Buzz Aldrin's bootprint on lunar soil
Regolith collected during Apollo 17 mission

Lunar soil is the fine fraction of lunar regolith found on the surface of the Moon and contributes to the Moon's tenuous atmosphere. Lunar soil differs in its origin and properties significantly from terrestrial soil.

As the Moon's fine surface layer, lunar soil is picked up by even weak natural phenomena active at the Moon's surface, allowing it to be part of the Moon's scant atmosphere. It is easily disturbed and poses a significant hazard to exposed equipment and human health. The fine lunar soil is made of sharp and very adhesive particles, with a distinct gunpowder taste and smell. That said, lunar soil is prospected as a lunar resource, particularly for lunar in situ utilization, such as a lunar building material and soil for growing plants on the Moon.

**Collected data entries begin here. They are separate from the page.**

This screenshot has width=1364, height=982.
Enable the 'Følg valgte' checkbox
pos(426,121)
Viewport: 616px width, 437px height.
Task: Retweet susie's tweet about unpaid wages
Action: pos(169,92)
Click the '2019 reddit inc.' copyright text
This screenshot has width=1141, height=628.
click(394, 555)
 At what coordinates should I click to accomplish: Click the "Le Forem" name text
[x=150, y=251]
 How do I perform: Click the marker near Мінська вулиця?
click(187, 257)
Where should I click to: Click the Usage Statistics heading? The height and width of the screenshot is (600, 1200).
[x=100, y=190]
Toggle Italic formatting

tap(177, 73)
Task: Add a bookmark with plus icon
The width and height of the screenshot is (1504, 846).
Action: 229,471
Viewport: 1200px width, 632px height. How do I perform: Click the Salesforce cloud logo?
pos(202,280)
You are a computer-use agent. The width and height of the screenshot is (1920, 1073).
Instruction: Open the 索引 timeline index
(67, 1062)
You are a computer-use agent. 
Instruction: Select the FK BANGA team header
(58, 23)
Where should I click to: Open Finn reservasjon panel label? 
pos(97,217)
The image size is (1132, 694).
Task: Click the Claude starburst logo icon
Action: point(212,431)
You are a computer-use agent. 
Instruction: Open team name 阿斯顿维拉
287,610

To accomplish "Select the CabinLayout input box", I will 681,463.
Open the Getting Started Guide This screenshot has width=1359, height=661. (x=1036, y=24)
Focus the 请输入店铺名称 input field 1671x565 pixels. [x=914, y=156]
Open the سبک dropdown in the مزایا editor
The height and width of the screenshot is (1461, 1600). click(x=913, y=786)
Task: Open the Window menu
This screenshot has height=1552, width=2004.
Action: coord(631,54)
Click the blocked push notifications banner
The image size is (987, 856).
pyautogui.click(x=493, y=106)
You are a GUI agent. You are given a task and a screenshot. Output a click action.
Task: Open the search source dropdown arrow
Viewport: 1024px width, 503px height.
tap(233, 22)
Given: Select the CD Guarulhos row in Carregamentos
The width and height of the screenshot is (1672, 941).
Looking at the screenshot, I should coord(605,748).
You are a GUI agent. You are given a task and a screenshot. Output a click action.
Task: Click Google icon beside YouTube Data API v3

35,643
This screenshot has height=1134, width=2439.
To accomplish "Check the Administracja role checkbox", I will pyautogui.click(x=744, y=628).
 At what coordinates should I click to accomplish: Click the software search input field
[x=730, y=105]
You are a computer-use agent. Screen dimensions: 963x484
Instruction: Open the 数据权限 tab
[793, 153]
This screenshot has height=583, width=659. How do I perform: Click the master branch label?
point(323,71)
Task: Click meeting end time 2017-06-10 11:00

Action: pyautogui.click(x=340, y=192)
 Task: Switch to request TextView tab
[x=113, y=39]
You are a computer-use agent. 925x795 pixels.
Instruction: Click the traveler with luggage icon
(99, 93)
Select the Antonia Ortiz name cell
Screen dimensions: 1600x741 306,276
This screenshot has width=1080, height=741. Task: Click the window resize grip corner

Lunar soil is primarily the result of mechanical weathering. Continual meteoric impacts and bombardment by solar and interstellar charged atomic particles of the lunar surface over billions of years ground the basaltic and anorthositic rock, the regolith of the Moon, into the progressively finer lunar soil. This situation contrasts fundamentally to terrestrial soil formation, mediated by the presence of molecular oxygen (O2), humidity, atmospheric wind, and a robust array of contributing biological processes.

Lunar soil typically refers to only the finer fraction of lunar regolith, which is composed of grains 1 cm in diameter or less, but is often used interchangeably.[1] Lunar dust generally connotes even finer materials than lunar soil. There is no official definition as to what size fraction constitutes "dust"; some place the cutoff at less than 50 μm in diameter, while others put it at less than 10 μm.[citation needed]

  1. ^ Heiken; Vanniman & French (1991). Lunar Sourcebook. Cambridge University Press. pp. 756. ISBN 978-0-521-33444-0.